The first time Congress passed a stimulus bill, a truly bizarre loophole sent checks to millions of dead Americans.

Rep. John Curtis wants to close that loophole.

KSL-TV first reported the issue back in May after hearing from dozens of Utahns who reported getting money for relatives who had died.

Some got direct deposits. Others, like Randy Malmstrom’s mother, got paper checks where you could see printed right on the front the word, “deceased,” indicating the U.S. Department of the Treasury should have known.

Later, an Inspector General report revealed the staggering numbers tied to this blunder: 1.1 million payments went to dead Americans, totaling $1.4 billion. The federal government has been scrambling ever since to try to recover as much of that money as it can.

Curtis told KSL he has a solution to make sure this does not happen again: get the feds to communicate better.

Death records are kept by the Social Security Administration and stimulus checks come from Treasury.
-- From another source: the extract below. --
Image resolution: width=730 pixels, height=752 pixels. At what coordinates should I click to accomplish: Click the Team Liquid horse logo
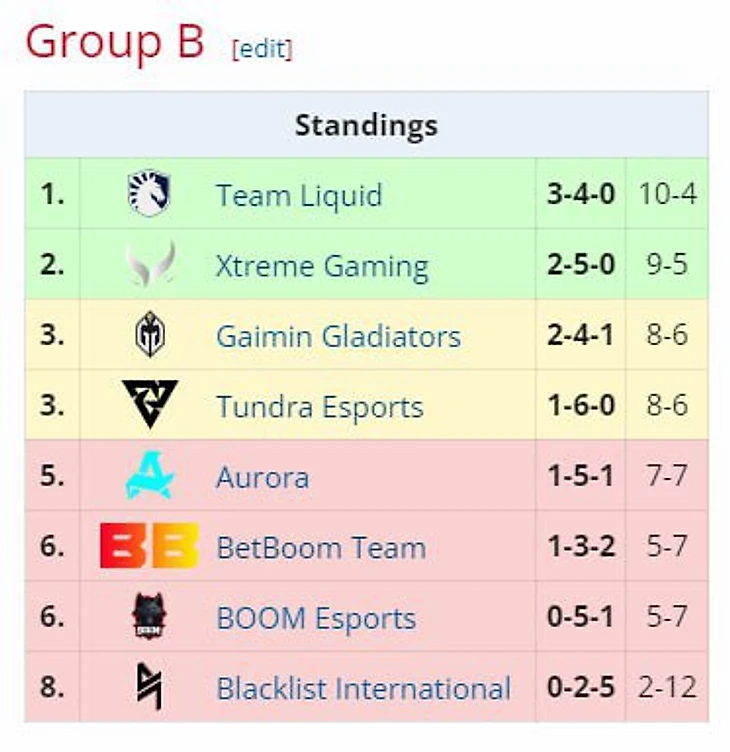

Curtis introduced legislation that would require the Social Security Administration to share its death records with the Treasury.


The American taxpayer should never be on the hook for clumsy federal decision making.

–Rep. John Curtis


“The American taxpayer should never be on the hook for clumsy federal decision making,” Curtis said in a statement. “We could have saved the American people more than $1 billion if we had done our homework. This common-sense legislation gives our federal agencies the requisite tools to sync their data systems on the front-end versus scrambling for solutions to avoidable problems on the back-end.”

According to the Government Accountability Office, the Social Security Administration cannot share its death records without a law change.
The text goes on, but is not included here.